━━━━━ SUPPLIED RECORDS

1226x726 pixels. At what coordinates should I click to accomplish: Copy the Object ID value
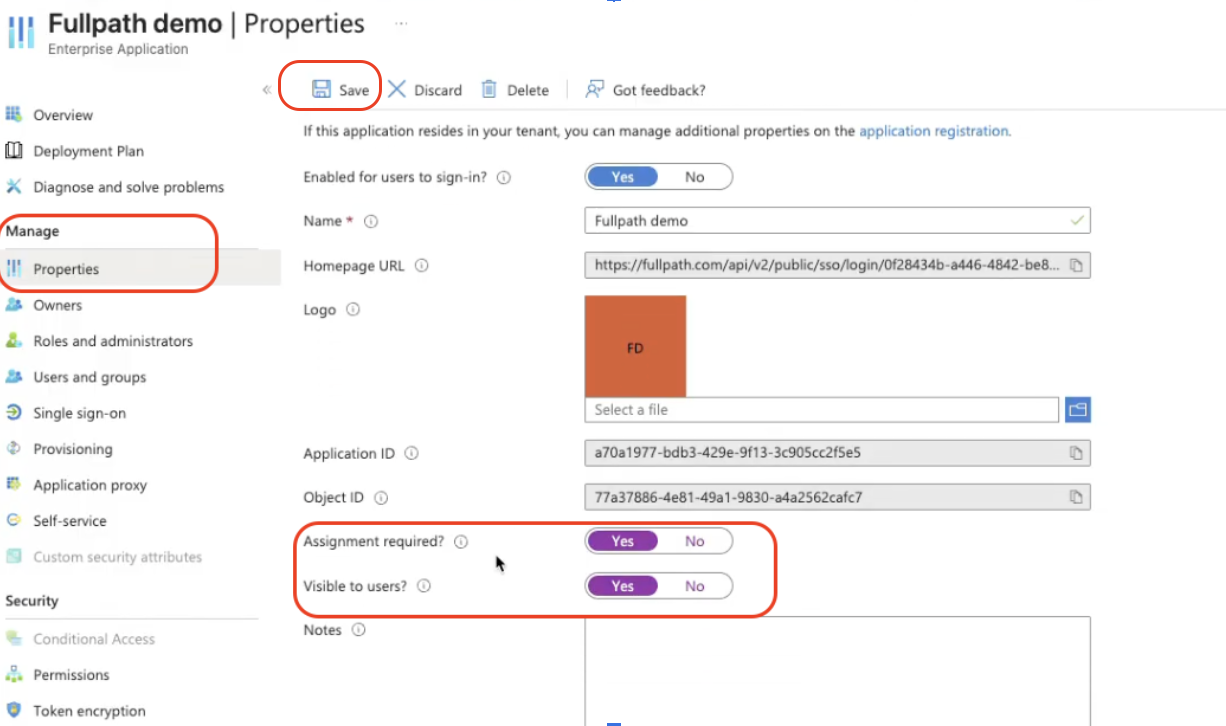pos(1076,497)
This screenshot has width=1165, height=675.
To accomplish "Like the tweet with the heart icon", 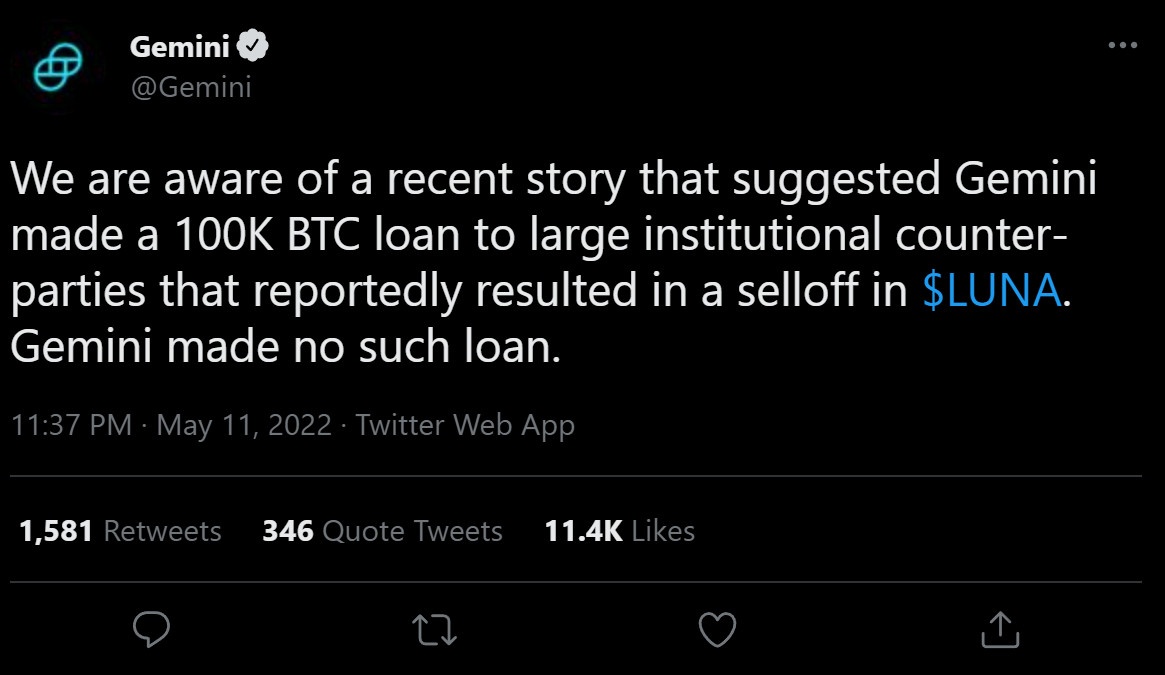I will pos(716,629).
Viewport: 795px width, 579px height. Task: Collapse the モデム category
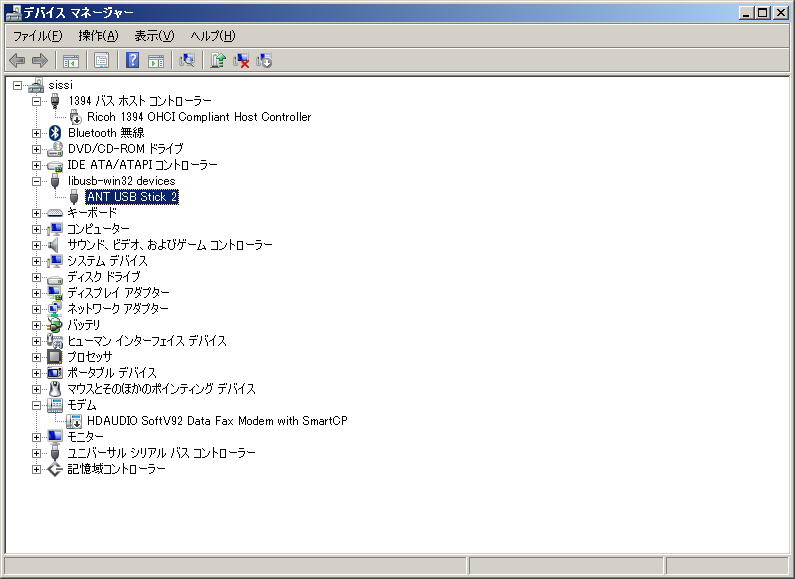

━━━━━━━━━━

### EXERCISE OBJECTIVE
Whenever a line includes the word "height", pull it out of the entries.

### WRITTEN RESPONSE
This screenshot has width=1165, height=675.
Viewport: 795px width, 579px height. Task: Collapse the モデム category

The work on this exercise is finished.